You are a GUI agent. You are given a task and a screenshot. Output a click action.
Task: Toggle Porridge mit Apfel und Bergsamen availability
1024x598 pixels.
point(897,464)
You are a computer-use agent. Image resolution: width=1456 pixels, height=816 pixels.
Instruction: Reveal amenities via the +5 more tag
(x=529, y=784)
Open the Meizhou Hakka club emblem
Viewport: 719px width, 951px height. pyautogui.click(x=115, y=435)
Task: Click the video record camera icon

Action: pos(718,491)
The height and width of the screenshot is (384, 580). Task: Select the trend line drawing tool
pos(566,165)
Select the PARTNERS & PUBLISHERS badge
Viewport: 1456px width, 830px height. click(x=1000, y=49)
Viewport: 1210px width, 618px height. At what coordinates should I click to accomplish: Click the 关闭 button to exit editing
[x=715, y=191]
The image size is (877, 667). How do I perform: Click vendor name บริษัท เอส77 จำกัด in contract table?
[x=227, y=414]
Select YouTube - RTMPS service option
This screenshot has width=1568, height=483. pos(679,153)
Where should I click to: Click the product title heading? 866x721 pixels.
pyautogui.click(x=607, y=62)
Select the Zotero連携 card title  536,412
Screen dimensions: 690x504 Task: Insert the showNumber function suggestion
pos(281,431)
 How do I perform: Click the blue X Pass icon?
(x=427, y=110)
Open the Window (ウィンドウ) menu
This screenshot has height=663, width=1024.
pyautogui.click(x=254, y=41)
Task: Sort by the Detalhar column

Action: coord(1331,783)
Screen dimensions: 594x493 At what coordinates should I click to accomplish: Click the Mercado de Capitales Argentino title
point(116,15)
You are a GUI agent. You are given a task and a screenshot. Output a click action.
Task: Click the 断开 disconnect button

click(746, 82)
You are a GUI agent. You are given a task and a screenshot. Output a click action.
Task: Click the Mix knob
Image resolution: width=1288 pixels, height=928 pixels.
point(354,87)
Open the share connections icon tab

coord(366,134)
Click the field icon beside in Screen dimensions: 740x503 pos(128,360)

Activity – Print the full listing again, word for word.

Solution to this task –
You are a GUI agent. You are given a task and a screenshot. Output a click action.
Task: Toggle Porridge mit Apfel und Bergsamen availability
1024x598 pixels.
point(897,464)
You are a computer-use agent. Image resolution: width=1456 pixels, height=816 pixels.
Instruction: Reveal amenities via the +5 more tag
(x=529, y=784)
Open the Meizhou Hakka club emblem
Viewport: 719px width, 951px height. pyautogui.click(x=115, y=435)
Task: Click the video record camera icon

Action: pos(718,491)
The height and width of the screenshot is (384, 580). Task: Select the trend line drawing tool
pos(566,165)
Select the PARTNERS & PUBLISHERS badge
Viewport: 1456px width, 830px height. click(x=1000, y=49)
Viewport: 1210px width, 618px height. At what coordinates should I click to accomplish: Click the 关闭 button to exit editing
[x=715, y=191]
The image size is (877, 667). How do I perform: Click vendor name บริษัท เอส77 จำกัด in contract table?
[x=227, y=414]
Select YouTube - RTMPS service option
This screenshot has width=1568, height=483. pos(679,153)
Where should I click to: Click the product title heading? 866x721 pixels.
pyautogui.click(x=607, y=62)
Select the Zotero連携 card title  536,412
Screen dimensions: 690x504 Task: Insert the showNumber function suggestion
pos(281,431)
 How do I perform: Click the blue X Pass icon?
(x=427, y=110)
Open the Window (ウィンドウ) menu
This screenshot has height=663, width=1024.
pyautogui.click(x=254, y=41)
Task: Sort by the Detalhar column

Action: coord(1331,783)
Screen dimensions: 594x493 At what coordinates should I click to accomplish: Click the Mercado de Capitales Argentino title
point(116,15)
You are a GUI agent. You are given a task and a screenshot. Output a click action.
Task: Click the 断开 disconnect button

click(746, 82)
You are a GUI agent. You are given a task and a screenshot. Output a click action.
Task: Click the Mix knob
Image resolution: width=1288 pixels, height=928 pixels.
point(354,87)
Open the share connections icon tab

coord(366,134)
Click the field icon beside in Screen dimensions: 740x503 pos(128,360)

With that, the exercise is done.